# GENERALS

In [None]:
%pip install -qU langchain langchain_community langchain_core pdf2image 

In [1]:
# GENERAL IMPORTS
import os
import re
from langchain.schema import Document
from pdf2image import convert_from_path
from rich import print
from tqdm import tqdm
from typing import List

In [2]:
# RICH'S PRINT COLORS
YELLOW = "#fde047"
ORANGE = "#f97316"
RED = "#ef4444"
BLUE = "#3b82f6"
CYAN = "#06b6d4"
EMERALD = "#34d399"
VIOLET = "#a855f7"
PINK = "#ec4899"
GRAY = "#64748b"
WHITE = "#cccccc"
GREEN = "#3fb618"

In [3]:
# GENERAL VARIABLES
ROOT_DIR = "../../../COLEGA DATA"
PDF_DIR = os.path.join(ROOT_DIR, "notificaciones")
# Ruta al archivo PDF
PDF_FILE_1 = os.path.join(PDF_DIR, "RES 04-04-2024 - DILIGENCIA PRELIMINAR.pdf")
PDF_FILE_2 = os.path.join(
    ROOT_DIR, "MÉTODO DE LA DEMANDA Y SU CONTESTACIÓN/1_EL_CASO_Y_SU_SOLUCIÓN.pdf"
)

# print(f"[{WHITE}]{PDF_DIR}\n\n{PDF_FILE_1}\n\n{PDF_FILE_2}[/]")

In [192]:
def text_cleaner(text: str) -> str:
    """
    Cleans text by replacing non-breaking spaces, normalizing spaces and newlines,
    and removing hash symbols.
    """
    try:
        # Replace non-breaking spaces with regular spaces
        text = text.replace("\xa0", " ")
        # Normalize spaces
        text = re.sub(r"\s+", " ", text)
        # Normalize newlines if specified
        text = re.sub(r"\n{3,}", "\n\n", text)
        # Remove hash symbols if specified
        text = re.sub(r"#", "", text)
        # Trim leading and trailing whitespace
        text = text.strip()

        return text
    except Exception as e:
        print(f"An error occurred while cleaning the text: {e}")
        return text

---
---
---

# PyMuPDF4llm

In [None]:
%pip install -qU pymupdf4llm

In [198]:
from pymupdf4llm import to_markdown

In [204]:
def pymupdf4llm_directory_loader(directory_path: str) -> List[Document]:
    """LOADS PDF DOCUMENTS FROM A GIVEN DIRECTORY WITH PROGRESS INDICATOR."""

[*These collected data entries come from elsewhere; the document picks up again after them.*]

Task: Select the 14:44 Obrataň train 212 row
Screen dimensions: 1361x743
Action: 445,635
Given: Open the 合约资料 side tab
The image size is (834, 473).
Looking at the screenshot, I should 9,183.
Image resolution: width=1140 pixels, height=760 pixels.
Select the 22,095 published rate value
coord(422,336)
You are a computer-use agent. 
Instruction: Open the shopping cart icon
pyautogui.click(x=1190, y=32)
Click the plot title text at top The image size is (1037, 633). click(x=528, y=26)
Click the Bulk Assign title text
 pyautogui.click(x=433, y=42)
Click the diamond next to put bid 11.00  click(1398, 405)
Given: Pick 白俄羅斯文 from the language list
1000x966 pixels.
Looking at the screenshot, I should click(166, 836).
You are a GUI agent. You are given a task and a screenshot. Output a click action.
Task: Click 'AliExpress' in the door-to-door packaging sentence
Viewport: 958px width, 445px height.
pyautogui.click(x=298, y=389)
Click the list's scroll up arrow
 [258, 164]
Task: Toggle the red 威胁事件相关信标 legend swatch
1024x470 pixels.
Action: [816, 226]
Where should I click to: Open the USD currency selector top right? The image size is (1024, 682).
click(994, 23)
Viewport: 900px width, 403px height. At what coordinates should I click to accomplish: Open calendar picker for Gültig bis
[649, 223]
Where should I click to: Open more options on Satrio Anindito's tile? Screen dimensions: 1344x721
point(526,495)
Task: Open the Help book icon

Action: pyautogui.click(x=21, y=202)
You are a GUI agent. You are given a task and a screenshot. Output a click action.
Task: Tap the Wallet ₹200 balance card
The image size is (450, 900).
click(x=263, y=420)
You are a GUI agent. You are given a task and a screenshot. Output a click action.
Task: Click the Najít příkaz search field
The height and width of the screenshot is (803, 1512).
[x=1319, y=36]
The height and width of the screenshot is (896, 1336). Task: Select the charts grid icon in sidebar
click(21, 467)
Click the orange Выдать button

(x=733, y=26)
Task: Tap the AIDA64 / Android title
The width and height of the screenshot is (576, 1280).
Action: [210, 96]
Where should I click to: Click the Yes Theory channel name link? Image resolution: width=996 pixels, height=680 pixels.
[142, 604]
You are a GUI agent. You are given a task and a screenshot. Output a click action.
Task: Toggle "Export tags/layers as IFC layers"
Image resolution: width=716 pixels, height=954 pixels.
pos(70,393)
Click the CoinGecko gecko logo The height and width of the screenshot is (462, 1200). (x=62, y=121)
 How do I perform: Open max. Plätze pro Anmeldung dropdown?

    if not os.path.exists(directory_path):
        raise ValueError(
            f"pymupdf4llm_directory_loader() >>> DIRECTORY {directory_path} DOESN'T EXIST."
        )

    loaded_docs: List[Document] = []

    # SEARCH IN THE GIVEN DIRECTORY FOR EACH PDF FILE IN IT AND GETS ITS PATH
    pdf_files_info = []
    for parent_dir_path, _, files in os.walk(directory_path):
        for filename in files:
            if filename.endswith(".pdf"):
                file_path = os.path.join(parent_dir_path, filename)
                pdf_files_info.append({"file_name": filename, "file_path": file_path})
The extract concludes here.